When Jim Jarmusch met hard-boiled, irreverent Japanese filmmaker Seijun Suzuki, they spent an entire evening hanging out.

Seijun Suzuki's Detective Bureau 2-3: Go to Hell Bastards! Comes to DVD
Photo: Nikkatsu

When Jim Jarmusch met hard-boiled, irreverent Japanese filmmaker Seijun Suzuki, they spent an entire evening hanging out. At first, Suzuki was very polite in his statements about Ghost Dog: The Way of the Samurai, but after a few drinks he opened up about the things he didn’t like so much. “I like the atmosphere very much, [but] it takes him too long to go and kill everyone! I would get him there, kill ‘em all. I don’t have time for all this.” Best known for his ultraviolent 1967 film Branded to Kill, it’s a Yakuza film that seems filtered through Alice in Wonderland, with logical plotting thrown out the window in favor of absurd mayhem. He got through being blacklisted and most of his later work feels like impressionistic dreamscapes filtered through hard-nosed, B-movie genre trappings, even when the movies are about painters and poets. Something about Suzuki’s early work as a contract player, churning out one Yakuza gangster film after another, instilled in him a basic, primal desire to keep the movie entertaining, even if that entertainment were in utter defiance of film grammar or common sense.
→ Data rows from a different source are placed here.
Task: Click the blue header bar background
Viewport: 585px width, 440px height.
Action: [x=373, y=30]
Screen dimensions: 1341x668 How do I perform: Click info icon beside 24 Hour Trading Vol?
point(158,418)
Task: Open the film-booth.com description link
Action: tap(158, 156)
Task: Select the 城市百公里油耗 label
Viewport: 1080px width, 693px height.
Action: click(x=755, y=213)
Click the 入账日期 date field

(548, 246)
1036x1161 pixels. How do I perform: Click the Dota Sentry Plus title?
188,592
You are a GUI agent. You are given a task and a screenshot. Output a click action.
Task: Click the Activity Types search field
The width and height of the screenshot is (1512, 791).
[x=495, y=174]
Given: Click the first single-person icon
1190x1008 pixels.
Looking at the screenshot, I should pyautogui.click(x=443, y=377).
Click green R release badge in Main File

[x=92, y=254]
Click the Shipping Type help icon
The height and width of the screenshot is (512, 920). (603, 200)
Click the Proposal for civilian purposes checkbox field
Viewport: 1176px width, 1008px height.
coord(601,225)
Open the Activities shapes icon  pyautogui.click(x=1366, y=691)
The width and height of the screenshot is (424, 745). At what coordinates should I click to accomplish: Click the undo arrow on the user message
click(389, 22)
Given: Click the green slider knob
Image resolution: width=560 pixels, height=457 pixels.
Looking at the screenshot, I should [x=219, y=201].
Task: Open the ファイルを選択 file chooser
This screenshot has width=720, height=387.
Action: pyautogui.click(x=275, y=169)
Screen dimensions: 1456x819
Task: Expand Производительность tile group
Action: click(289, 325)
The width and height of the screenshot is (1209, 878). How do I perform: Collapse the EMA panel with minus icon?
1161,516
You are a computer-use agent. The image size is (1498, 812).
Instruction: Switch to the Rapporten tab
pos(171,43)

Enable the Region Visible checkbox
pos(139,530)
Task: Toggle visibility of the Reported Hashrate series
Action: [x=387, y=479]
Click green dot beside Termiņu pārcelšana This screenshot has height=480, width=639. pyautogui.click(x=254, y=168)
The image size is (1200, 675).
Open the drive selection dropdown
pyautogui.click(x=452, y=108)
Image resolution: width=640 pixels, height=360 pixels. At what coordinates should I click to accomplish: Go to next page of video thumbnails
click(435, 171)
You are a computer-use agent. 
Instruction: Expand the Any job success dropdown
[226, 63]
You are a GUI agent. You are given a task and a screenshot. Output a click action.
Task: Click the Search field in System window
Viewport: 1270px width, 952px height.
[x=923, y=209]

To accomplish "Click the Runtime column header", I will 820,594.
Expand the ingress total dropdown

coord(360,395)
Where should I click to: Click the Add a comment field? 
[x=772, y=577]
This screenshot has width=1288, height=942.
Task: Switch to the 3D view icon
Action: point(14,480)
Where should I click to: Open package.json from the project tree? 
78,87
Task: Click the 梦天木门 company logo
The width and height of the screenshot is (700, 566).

Though it’s ideal to start with Suzuki’s later films and work your way backwards to his hallucinatory, not-for-all-tastes Branded to Kill (his most recent, Princess Raccoon and Pistol Opera, are as much fun as Warner Bros. cartoons), Kino International recently put out a few action films from the Nikkatsu Studio, which churned out fast-paced crime movies on low budgets. One of Suzuki’s many work-for-hire projects was Detective Bureau 2-3: Go to Hell Bastards!. The nominal plot: The Yakuza are fighting the Triad in a turf battle, where they attempt to double- and triple-cross one another in a series of bloodbaths—scene one features an ambush involving corrupt American G.I.s and two rival gangs, where a high profile arms deal is interrupted by a Pepsi Cola truck that seems to open fire on them from within the racks of soda bottles, and it all ends in a gigantic explosion that lingers over the drawn-out opening credits.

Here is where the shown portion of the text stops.